I progetti futuri mirano soprattutto a consolidare l’immagine aziendale, la rete vendita e ad incrementare i processi di valorizzazione del nostro territorio. Si sono fatti passi da gigante dalla nostra nascita fino ad oggi ma siamo ancora molto giovani e molto ancora deve essere fatto.

A parte le fiere e le promozioni commerciali, cosa pensate che vi occorra in questo momento per farvi conoscere e apprezzare? Qual è l’anello mancante?

Il modo migliore per farsi conoscere ed apprezzare è comunque sfornare continuamente prodotti che entusiasmino e che siano all’altezza di confrontarsi con i mostri sacri dell’enologia italiana.
Solo la dedizione continua ad un lavoro di qualità puo’ aprire i giusti canali di vendita e ampliare i propri mercati, altrimenti si incorre in forzature di mercato momentanee e non durature.

Milleuna

Cosa fate per affrontare l’attuale congiuntura economica che sta coinvolgendo l’Europa intera?
Una congiuntura economica che riguarda soprattutto l’Italia all’interno della quale si sonda il terreno alla ricerca di nuove nicchie di mercato e si cercano di intensificare i rapporti con l’estero con il quale al momento risultano essere migliori i volumi e soprattutto i termini di pagamento.

Qual è il vostro cliente ideale?
Un cliente con un’approfondita conoscenza enologica nazionale, che riconosca l’importanza acquisita dai nostri vini nel panorama enologico nazionale ed internazionale e che soprattutto riconosca il valore economico dei nostri prodotti in relazione all’aspetto qualitativo.

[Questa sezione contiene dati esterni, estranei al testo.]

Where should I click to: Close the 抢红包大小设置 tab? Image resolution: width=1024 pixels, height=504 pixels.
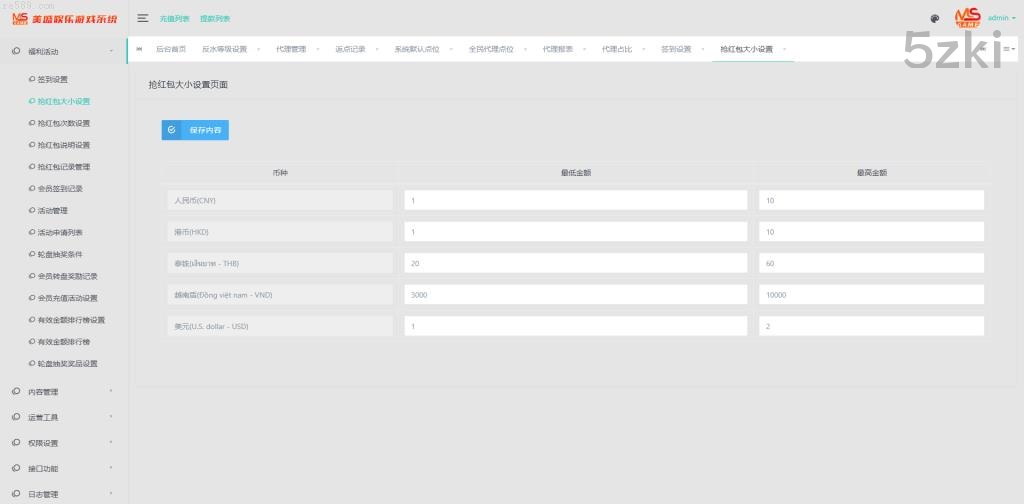[785, 49]
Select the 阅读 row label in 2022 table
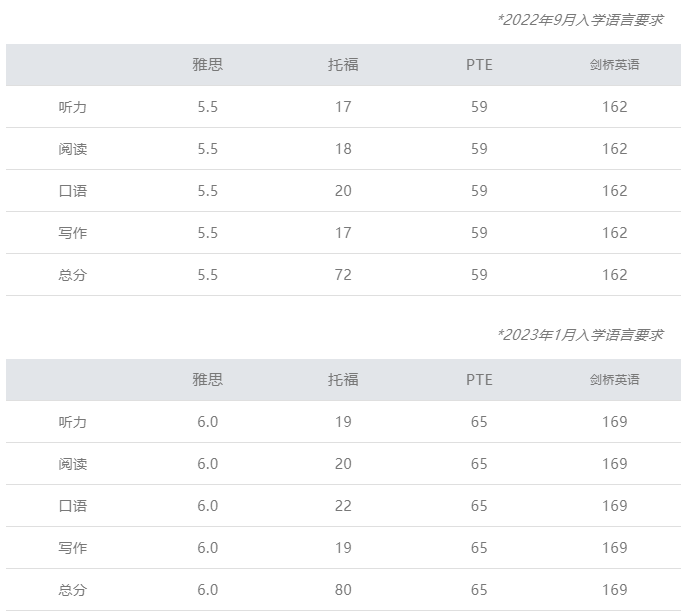 [73, 149]
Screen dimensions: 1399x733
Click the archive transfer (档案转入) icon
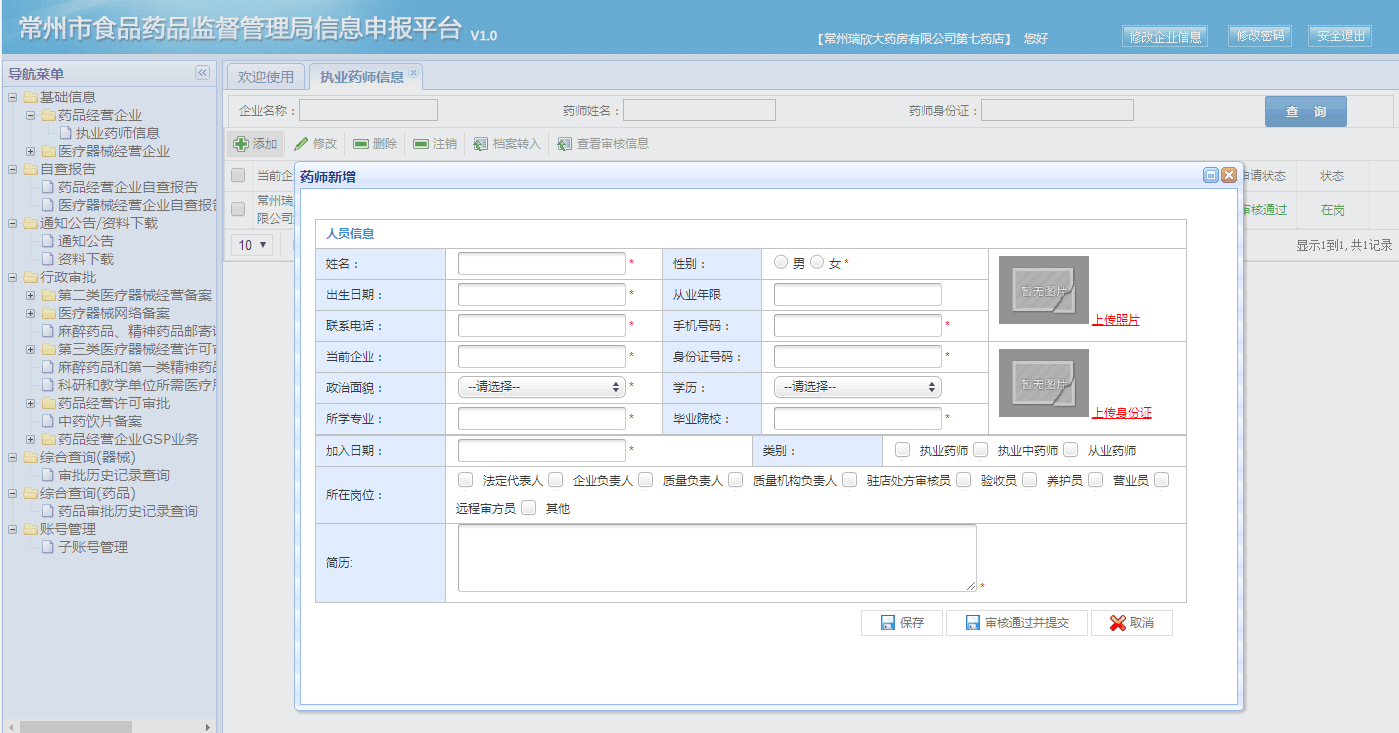pyautogui.click(x=481, y=144)
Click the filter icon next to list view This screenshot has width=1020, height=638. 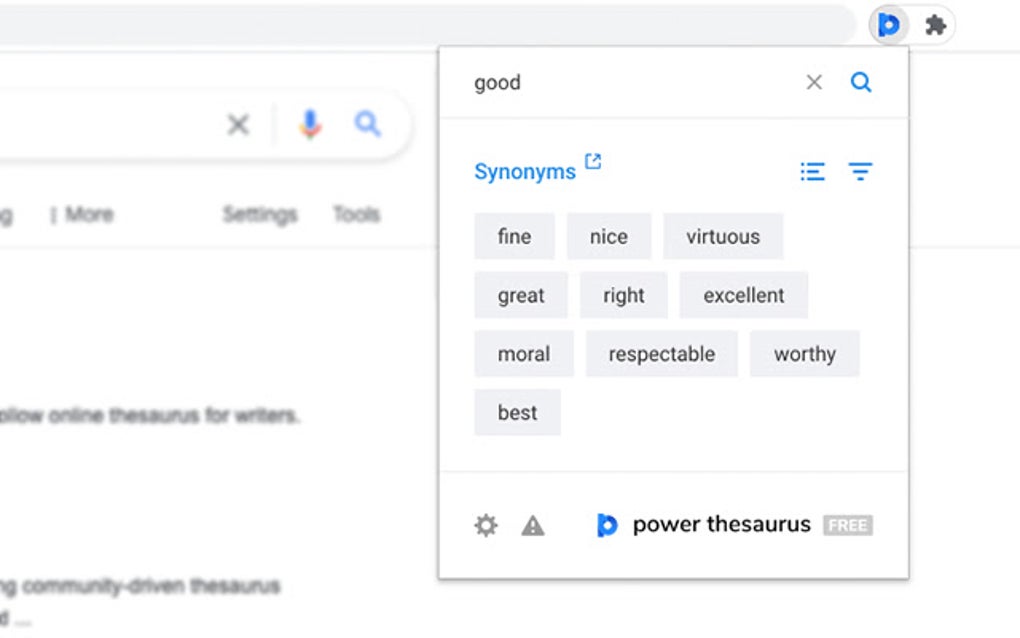pyautogui.click(x=860, y=171)
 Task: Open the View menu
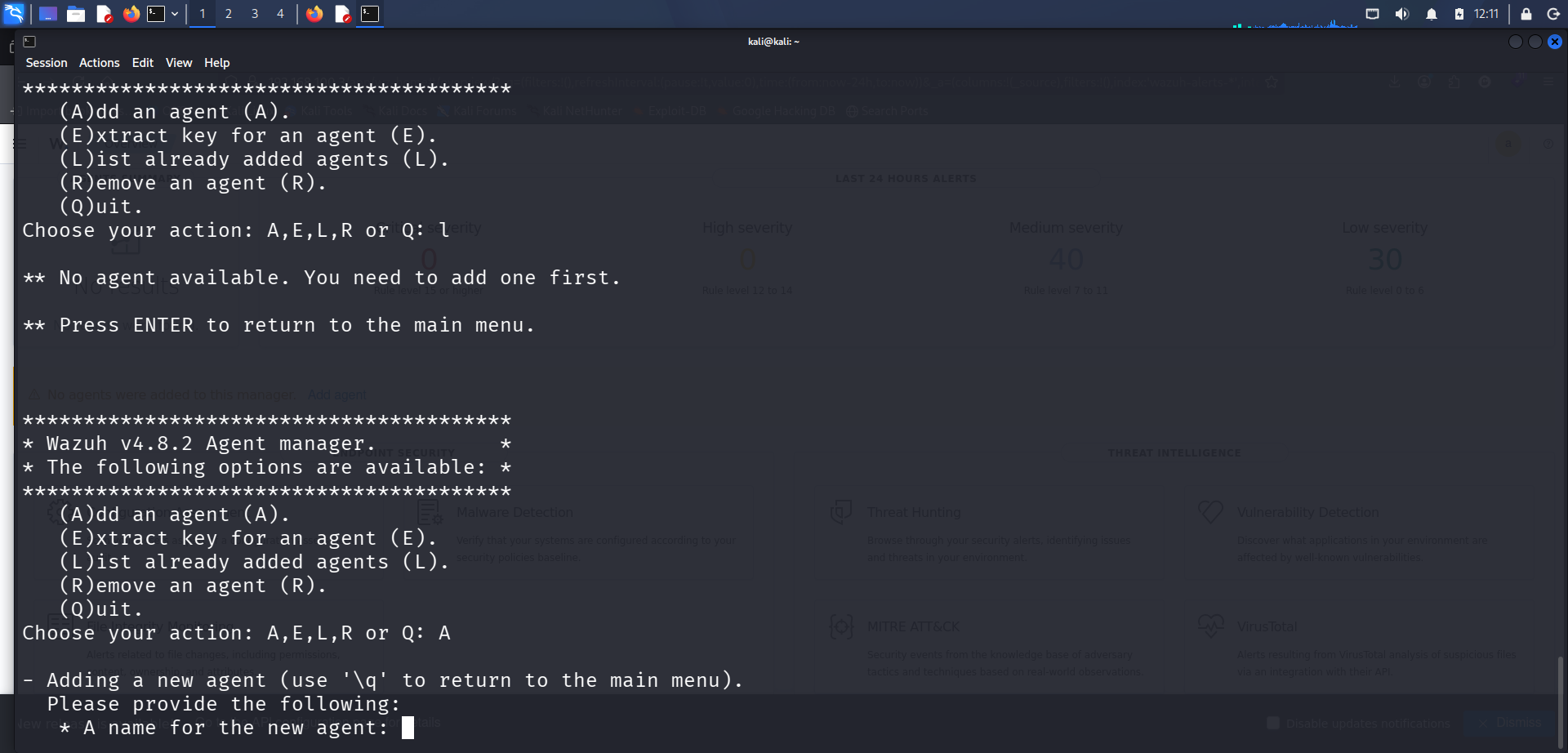coord(179,63)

Uve e vini sviliti per decenni e decenni quando la nostra materia prima andava a impreziosire quella di altre regioni del nord venendo considerata “da taglio”. Oggi non è piu’ cosi ma dobbiamo andare spediti per recuperare il tempo perduto.

Il vostro più grande successo?
Top hundred 2005 con il nostro Negroamaro Capitolo Laureto, riconoscimenti a livello nazionale da parte della stampa specializzata, sul podio con i nostri Cru^ in concorsi enologici nazionali e internazionali, ma gli attestati di stima di gente entusiasta e la ricerca dei nostri prodotti da ogni parte del mondo sono per noi i migliori successi.

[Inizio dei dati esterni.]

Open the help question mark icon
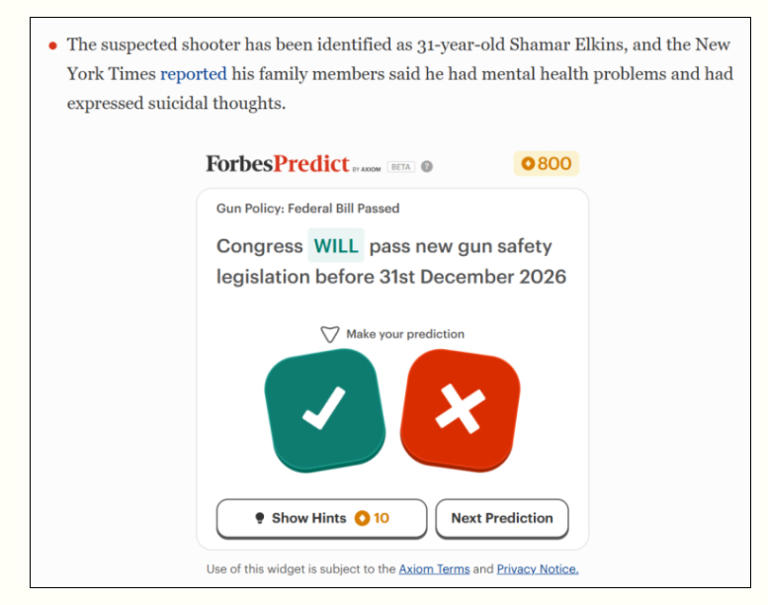 [427, 166]
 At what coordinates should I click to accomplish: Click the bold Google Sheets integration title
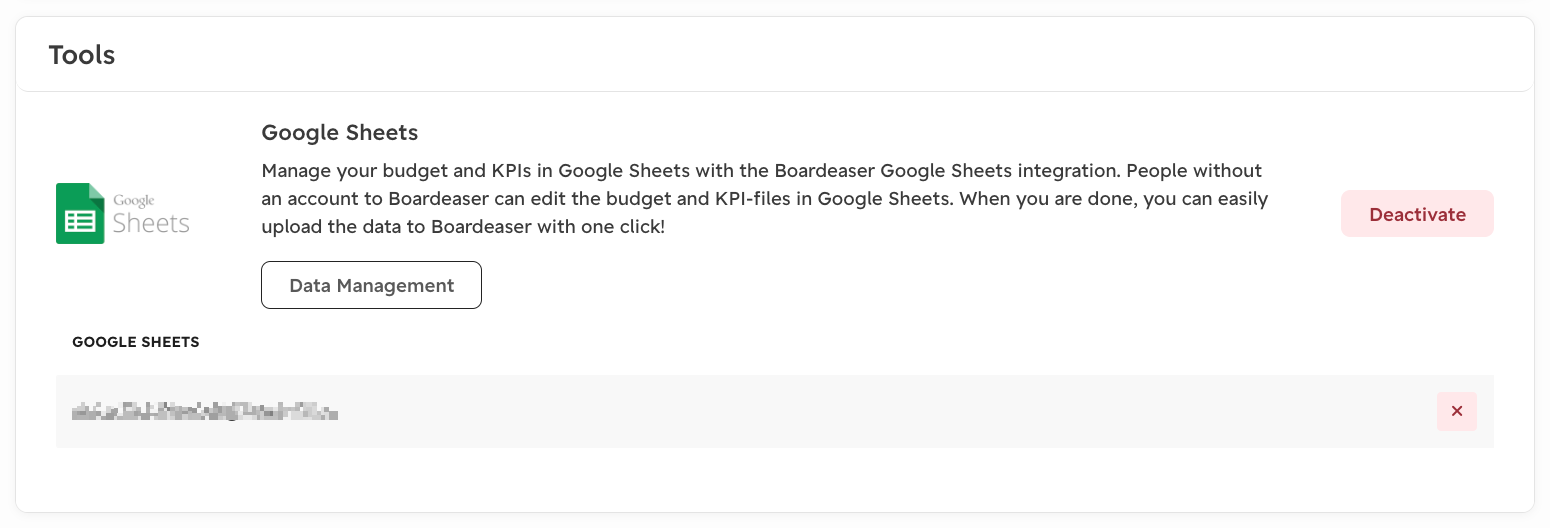340,132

In che modo l’associazione Made in Taranto™ potrebbe aiutarvi ad incrementare il vostro business?
Vogliamo essere al fianco di Made in Taranto per far si che l’unione con Milleuna contribuisca a far emergere tutte le potenzialità di un territorio che per decenni e decenni, in campo vitivinicolo, è stato tagliato fuori da ogni discorso di marketing e promozione dei propri prodotti mentre tutte le altre regioni erano già in uno stadio molto avanzato avendo capito in anticipo quale era la strada da percorrere.

Milleuna

Si parla a volte di recupero degli antichi ceppi da cui ha avuto origine il nostro Primitivo per puntare a rendere più forte ed autorevole il marchio di questo vino nel mondo, ritenete sia un’operazione fattibile?
L’operazione è già stata attuata, e noi siamo stati dei pionieri in tal senso.
All’inizio la stampa specializzata e gli addetti ai lavori ci credevano dei matti nel commercializzare vini dalla struttura monumentale e gradi alcolici cosi elevati provenienti da vecchi alberelli quasi centenari.
Poi si è compresa l’importanza di tali impianti in termini qualitativi tanto da spingere molte aziende a salvarli dall’estirpo a causa della loro bassissima produttività, che è un grosso pregio piuttosto che un difetto.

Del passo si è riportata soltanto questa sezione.